Read the Docs auto-builds the contents of https://docs.citationstyles.org/ (custom domain for https://citation-style-language.readthedocs.io/) upon every commit to our "documentation" repo.

(also, and this is a bit off-topic, but I was never very satisfied with how we kept track of the CSL release notes, with a restart with each new version (e.g. the CSL 1.0 documentation has release notes for 1.0 at https://docs.citationstyles.org/en/1.0/release-notes.html, and the 1.0.1 documentation only has release notes for 1.0.1 at https://docs.citationstyles.org/en/1.0.1/release-notes.html. It would probably be clearer if we just kept adding to a changelog with each release).

bdarcus commented 4 years ago

Read the Docs auto-builds the contents of https://docs.citationstyles.org/ (custom domain for https://citation-style-language.readthedocs.io/) upon every commit to our "documentation" repo.

How do you deal with versioning of the spec, and would you deal with it when we do 1.1?

(also, and this is a bit off-topic, but I was never very satisfied with how we kept track of the CSL release notes, with a restart with each new version (e.g. the CSL 1.0 documentation has release notes for 1.0 at https://docs.citationstyles.org/en/1.0/release-notes.html, and the 1.0.1 documentation only has release notes for 1.0.1 at https://docs.citationstyles.org/en/1.0.1/release-notes.html. It would probably be clearer if we just kept adding to a changelog with each release).

So we really need a single changelog file in the repo?

bdarcus commented 4 years ago

Initially they used readthedocs, but have recently switched to an integrated solution, using github pages.

I checked with them, and the reason they swtiched was less about issues with readthedocs, and more about wanting to integrate the documentation in emacs too, and use org.

Maybe we should keep things as is on the publishing front, since it does work nicely.

I think open question remains whether we want to switch to markdown, and whether it would help to split the file.

On markdown, docs says there are limitations: "Markdown doesn’t support a lot of the features of Sphinx, like inline markup and directives."

rmzelle commented 4 years ago

On markdown, docs says there are limitations: "Markdown doesn’t support a lot of the features of Sphinx, like inline markup and directives."

Yes, the specification definitely uses some things that aren't part of Markdown (like a TOC).

How do you deal with versioning of the spec, and would you deal with it when we do 1.1?

See https://docs.readthedocs.io/en/stable/versions.html. We'd just need a 1.1 branch in the repo.

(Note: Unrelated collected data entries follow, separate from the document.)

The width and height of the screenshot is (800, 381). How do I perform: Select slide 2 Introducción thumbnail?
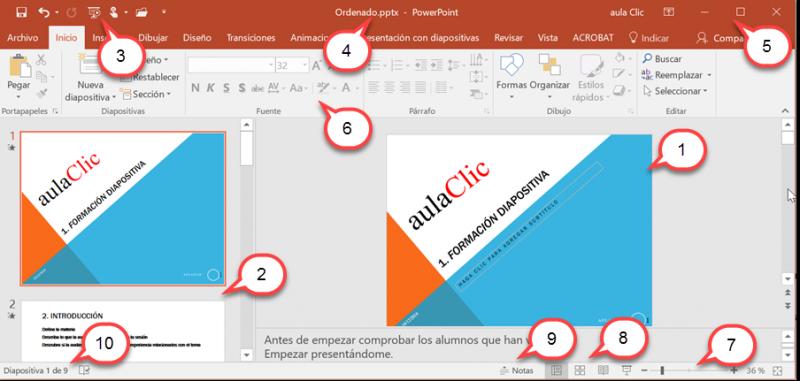coord(122,331)
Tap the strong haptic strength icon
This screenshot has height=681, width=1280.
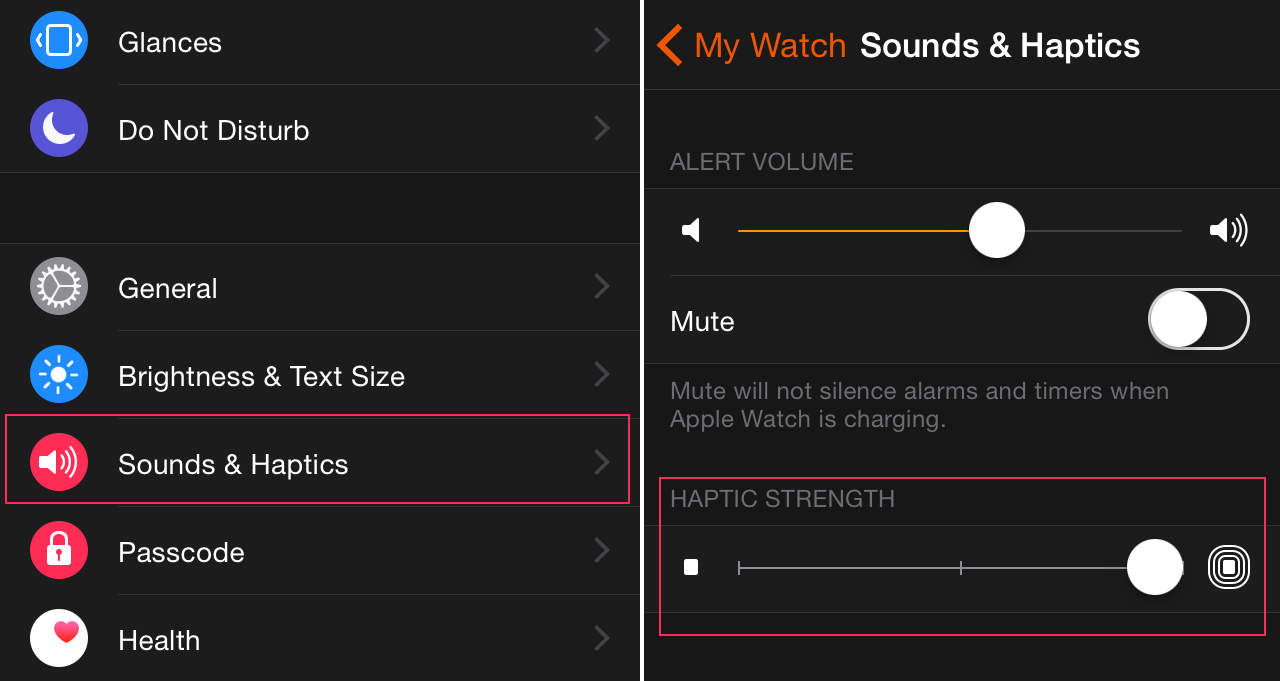(1229, 568)
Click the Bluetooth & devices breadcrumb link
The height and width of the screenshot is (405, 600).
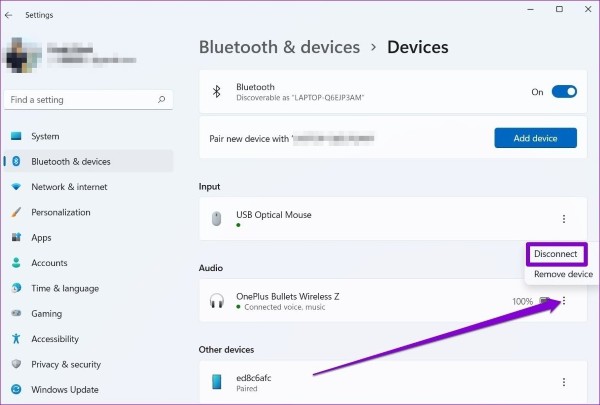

rmzelle commented 4 years ago

Git history mostly may not matter

Per https://github.com/citation-style-language/documentation/issues/80#issuecomment-636533041 above, the "documentation" repo has a bunch of branches for past CSL specification releases and release notes. Similarly, the CSL validator relies on the tags in https://github.com/citation-style-language/schema/ to allow users to select different versions of the CSL schema.

I understand there can be benefits of e.g. combining the specification, schema, and test suite, but I'd like to keep the old releases of schema and documentation available.

bdarcus commented 4 years ago

There's maybe no ideal solution.

Other option is keep status quo, but ask people to submit spec language where appropriate on schema?

bdarcus commented 4 years ago

I'm going to close this for now. There's enough work to do without introducing this change, and the costs/benefits equation is unclear to me ATM.